═════ Données fournies ═════

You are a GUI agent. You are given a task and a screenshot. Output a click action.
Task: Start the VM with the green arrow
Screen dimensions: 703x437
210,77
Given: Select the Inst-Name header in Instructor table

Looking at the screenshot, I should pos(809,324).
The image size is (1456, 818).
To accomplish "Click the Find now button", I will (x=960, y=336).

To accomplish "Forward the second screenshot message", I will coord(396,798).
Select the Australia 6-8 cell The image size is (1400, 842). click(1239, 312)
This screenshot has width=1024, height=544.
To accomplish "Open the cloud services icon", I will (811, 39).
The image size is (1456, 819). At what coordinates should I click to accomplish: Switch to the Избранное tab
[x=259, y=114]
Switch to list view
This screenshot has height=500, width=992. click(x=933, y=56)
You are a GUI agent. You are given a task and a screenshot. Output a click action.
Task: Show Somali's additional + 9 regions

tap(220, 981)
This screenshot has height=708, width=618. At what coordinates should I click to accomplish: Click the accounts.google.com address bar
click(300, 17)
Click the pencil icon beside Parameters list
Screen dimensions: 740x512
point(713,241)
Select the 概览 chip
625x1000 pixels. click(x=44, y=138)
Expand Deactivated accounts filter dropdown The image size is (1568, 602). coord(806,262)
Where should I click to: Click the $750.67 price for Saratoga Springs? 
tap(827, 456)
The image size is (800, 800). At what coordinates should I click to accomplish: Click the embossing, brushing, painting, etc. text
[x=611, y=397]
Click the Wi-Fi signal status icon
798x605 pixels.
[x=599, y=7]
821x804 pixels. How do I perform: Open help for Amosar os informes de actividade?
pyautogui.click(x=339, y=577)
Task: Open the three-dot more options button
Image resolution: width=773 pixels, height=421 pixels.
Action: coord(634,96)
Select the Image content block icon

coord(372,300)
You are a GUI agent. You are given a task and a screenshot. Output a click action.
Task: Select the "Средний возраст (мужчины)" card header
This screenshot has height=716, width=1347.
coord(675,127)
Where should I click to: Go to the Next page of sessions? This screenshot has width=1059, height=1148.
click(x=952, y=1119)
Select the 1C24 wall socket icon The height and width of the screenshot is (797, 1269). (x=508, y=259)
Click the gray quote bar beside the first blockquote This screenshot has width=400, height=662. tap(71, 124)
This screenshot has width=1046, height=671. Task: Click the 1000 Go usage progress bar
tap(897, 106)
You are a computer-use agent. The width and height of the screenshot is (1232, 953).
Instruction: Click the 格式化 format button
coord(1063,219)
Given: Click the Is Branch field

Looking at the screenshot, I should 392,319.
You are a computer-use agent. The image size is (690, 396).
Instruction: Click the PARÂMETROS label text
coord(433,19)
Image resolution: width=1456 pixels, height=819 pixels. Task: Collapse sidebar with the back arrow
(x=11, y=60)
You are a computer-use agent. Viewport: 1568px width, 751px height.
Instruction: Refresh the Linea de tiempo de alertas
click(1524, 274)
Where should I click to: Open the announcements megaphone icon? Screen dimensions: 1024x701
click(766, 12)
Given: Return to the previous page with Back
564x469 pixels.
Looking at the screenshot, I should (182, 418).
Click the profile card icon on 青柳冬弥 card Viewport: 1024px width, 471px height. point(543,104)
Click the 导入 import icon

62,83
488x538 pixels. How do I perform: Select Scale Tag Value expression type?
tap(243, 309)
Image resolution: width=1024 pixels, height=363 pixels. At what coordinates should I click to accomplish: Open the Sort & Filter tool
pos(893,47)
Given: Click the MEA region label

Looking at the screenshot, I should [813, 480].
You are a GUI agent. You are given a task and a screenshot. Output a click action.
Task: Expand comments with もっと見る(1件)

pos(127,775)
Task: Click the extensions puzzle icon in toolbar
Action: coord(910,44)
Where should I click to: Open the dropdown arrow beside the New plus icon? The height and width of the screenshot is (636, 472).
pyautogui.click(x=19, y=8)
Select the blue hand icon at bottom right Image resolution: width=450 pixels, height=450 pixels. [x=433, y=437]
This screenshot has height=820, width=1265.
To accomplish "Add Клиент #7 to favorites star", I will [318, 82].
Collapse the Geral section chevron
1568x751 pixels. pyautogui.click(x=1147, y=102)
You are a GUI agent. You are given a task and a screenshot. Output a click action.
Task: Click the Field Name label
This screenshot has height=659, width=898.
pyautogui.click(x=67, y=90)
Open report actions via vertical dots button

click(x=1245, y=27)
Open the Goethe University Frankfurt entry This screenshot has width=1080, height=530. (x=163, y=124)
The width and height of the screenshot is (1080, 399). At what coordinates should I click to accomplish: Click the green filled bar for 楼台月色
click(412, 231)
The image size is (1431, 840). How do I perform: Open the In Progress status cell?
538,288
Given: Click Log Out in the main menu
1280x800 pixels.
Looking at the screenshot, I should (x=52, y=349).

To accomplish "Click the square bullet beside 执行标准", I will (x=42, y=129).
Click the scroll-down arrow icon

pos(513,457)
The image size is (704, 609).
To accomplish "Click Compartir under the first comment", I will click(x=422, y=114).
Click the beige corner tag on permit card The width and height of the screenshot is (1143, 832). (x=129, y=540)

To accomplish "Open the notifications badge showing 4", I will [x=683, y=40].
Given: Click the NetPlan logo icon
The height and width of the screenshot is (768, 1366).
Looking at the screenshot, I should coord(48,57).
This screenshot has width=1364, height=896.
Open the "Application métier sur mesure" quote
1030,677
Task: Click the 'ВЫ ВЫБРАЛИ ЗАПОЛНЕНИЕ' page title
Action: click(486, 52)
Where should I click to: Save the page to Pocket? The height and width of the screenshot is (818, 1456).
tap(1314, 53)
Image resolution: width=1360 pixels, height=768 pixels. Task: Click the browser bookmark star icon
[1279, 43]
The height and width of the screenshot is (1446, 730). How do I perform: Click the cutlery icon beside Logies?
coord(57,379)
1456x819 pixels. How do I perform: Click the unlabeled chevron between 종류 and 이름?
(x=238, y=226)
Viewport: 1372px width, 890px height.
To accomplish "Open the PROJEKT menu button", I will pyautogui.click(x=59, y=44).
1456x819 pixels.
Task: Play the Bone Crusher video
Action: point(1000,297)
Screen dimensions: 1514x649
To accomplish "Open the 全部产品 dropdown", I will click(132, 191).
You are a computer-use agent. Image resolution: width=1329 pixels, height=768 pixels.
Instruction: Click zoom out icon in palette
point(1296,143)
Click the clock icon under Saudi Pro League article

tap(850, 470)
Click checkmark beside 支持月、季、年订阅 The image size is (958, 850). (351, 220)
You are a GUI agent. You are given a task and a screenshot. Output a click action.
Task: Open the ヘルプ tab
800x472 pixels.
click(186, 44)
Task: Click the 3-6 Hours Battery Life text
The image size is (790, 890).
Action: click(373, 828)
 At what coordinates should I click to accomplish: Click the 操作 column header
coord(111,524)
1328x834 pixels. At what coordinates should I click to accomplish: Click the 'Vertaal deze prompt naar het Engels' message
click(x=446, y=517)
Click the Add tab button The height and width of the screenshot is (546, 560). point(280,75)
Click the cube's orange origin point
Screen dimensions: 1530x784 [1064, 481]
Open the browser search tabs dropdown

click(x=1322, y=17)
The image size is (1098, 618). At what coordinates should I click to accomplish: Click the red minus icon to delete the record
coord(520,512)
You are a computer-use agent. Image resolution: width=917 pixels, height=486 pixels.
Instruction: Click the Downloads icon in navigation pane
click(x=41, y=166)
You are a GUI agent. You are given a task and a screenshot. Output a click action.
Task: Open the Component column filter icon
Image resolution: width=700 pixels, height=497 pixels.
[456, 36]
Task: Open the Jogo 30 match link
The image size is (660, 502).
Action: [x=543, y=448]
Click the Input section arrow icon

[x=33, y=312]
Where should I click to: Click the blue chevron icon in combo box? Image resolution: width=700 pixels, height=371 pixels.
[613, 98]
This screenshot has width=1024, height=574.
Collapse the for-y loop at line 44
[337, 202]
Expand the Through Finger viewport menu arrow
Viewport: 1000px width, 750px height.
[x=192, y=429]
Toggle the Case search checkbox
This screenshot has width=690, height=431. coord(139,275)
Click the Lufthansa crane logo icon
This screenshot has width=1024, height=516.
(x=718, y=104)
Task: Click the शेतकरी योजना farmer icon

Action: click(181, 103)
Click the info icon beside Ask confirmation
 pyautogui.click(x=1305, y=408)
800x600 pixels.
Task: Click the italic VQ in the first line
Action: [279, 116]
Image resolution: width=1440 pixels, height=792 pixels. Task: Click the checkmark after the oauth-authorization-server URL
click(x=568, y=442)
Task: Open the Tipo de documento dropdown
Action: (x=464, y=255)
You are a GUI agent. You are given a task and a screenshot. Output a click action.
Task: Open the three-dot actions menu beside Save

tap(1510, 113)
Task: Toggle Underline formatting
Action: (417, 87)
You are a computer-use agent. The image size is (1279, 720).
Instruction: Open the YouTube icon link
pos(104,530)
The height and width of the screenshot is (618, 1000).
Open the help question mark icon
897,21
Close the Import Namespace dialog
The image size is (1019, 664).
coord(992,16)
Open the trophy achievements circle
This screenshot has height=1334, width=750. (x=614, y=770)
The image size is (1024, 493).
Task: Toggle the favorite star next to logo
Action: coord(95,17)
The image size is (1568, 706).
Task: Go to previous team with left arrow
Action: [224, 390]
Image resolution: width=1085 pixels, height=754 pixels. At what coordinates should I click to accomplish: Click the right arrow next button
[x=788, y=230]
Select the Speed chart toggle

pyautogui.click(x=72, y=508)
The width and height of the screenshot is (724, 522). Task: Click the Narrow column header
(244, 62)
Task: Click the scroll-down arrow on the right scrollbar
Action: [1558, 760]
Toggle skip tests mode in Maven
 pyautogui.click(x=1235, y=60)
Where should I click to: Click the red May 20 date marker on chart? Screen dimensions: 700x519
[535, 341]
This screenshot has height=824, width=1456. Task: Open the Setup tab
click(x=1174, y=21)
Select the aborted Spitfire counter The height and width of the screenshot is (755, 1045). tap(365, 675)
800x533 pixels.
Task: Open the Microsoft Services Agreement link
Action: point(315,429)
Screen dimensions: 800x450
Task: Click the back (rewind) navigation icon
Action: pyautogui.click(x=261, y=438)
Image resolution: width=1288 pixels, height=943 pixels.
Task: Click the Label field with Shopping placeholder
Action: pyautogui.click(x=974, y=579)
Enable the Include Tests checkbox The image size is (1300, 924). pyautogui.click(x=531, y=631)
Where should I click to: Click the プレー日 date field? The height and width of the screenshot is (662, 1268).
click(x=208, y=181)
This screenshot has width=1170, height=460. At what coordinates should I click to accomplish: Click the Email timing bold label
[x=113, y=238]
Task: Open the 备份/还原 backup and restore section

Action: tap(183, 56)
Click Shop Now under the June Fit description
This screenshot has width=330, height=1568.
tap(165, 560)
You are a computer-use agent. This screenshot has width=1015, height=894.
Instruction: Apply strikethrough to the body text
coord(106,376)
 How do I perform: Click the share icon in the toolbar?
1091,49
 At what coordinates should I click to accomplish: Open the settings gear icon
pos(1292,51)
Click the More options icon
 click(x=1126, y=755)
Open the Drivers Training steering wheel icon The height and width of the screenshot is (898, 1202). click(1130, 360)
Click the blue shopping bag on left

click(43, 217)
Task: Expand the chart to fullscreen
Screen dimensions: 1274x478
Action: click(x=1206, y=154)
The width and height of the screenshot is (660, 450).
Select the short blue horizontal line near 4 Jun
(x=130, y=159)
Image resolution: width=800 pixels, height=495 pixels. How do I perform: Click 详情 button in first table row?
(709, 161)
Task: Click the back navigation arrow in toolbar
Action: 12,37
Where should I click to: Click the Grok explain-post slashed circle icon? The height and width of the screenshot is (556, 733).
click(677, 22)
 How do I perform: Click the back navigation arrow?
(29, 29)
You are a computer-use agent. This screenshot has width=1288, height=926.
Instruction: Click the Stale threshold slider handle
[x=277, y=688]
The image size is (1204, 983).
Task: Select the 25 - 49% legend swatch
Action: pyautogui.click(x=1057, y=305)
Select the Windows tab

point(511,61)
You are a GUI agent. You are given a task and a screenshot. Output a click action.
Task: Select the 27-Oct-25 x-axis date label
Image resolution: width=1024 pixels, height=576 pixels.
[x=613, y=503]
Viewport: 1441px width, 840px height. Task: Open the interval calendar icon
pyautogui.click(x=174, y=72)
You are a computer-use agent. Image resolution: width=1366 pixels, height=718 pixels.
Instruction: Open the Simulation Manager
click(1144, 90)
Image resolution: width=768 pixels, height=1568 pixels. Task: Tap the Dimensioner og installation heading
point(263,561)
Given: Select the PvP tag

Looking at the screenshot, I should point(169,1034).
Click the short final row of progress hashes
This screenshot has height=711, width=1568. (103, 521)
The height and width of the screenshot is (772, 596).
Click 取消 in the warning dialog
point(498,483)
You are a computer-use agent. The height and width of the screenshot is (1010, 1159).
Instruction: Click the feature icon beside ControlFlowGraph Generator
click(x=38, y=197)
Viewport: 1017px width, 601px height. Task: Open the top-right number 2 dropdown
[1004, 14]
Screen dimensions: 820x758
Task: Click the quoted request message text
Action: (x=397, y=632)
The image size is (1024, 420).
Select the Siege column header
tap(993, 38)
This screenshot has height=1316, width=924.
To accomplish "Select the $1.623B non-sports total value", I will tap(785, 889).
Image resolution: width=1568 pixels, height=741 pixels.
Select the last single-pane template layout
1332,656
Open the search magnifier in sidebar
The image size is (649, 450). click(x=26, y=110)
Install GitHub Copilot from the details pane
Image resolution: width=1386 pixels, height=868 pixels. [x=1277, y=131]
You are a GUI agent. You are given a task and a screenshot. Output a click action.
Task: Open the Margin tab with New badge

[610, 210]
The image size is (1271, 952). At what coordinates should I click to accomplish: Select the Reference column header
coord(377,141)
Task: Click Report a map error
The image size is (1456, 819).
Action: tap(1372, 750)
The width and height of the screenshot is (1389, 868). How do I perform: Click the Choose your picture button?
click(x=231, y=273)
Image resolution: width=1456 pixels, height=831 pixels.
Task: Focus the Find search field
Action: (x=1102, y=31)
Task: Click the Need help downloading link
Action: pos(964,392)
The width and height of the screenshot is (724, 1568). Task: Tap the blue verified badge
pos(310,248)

═════

Problème court: Réécrivez en liste JSON de chaînes les lignes des items allant de celle qui contient "Toggle the Case search checkbox" jusqu'à celle qui contient "pyautogui.click(x=1235, y=60)", ces deux lignes comprises, à raison d'une chaîne par ligne et sans les lignes vides.

Solution proposée:
[
  "Toggle the Case search checkbox",
  "This screenshot has width=690, height=431. coord(139,275)",
  "Click the Lufthansa crane logo icon",
  "This screenshot has width=1024, height=516.",
  "(x=718, y=104)",
  "Task: Click the शेतकरी योजना farmer icon",
  "Action: click(181, 103)",
  "Click the info icon beside Ask confirmation",
  " pyautogui.click(x=1305, y=408)",
  "800x600 pixels.",
  "Task: Click the italic VQ in the first line",
  "Action: [279, 116]",
  "Image resolution: width=1440 pixels, height=792 pixels. Task: Click the checkmark after the oauth-authorization-server URL",
  "click(x=568, y=442)",
  "Task: Open the Tipo de documento dropdown",
  "Action: (x=464, y=255)",
  "You are a GUI agent. You are given a task and a screenshot. Output a click action.",
  "Task: Open the three-dot actions menu beside Save",
  "tap(1510, 113)",
  "Task: Toggle Underline formatting",
  "Action: (417, 87)",
  "You are a computer-use agent. The image size is (1279, 720).",
  "Instruction: Open the YouTube icon link",
  "pos(104,530)",
  "The height and width of the screenshot is (618, 1000).",
  "Open the help question mark icon",
  "897,21",
  "Close the Import Namespace dialog",
  "The image size is (1019, 664).",
  "coord(992,16)",
  "Open the trophy achievements circle",
  "This screenshot has height=1334, width=750. (x=614, y=770)",
  "The image size is (1024, 493).",
  "Task: Toggle the favorite star next to logo",
  "Action: coord(95,17)",
  "The image size is (1568, 706).",
  "Task: Go to previous team with left arrow",
  "Action: [224, 390]",
  "Image resolution: width=1085 pixels, height=754 pixels. At what coordinates should I click to accomplish: Click the right arrow next button",
  "[x=788, y=230]",
  "Select the Speed chart toggle",
  "pyautogui.click(x=72, y=508)",
  "The width and height of the screenshot is (724, 522). Task: Click the Narrow column header",
  "(244, 62)",
  "Task: Click the scroll-down arrow on the right scrollbar",
  "Action: [1558, 760]",
  "Toggle skip tests mode in Maven",
  " pyautogui.click(x=1235, y=60)"
]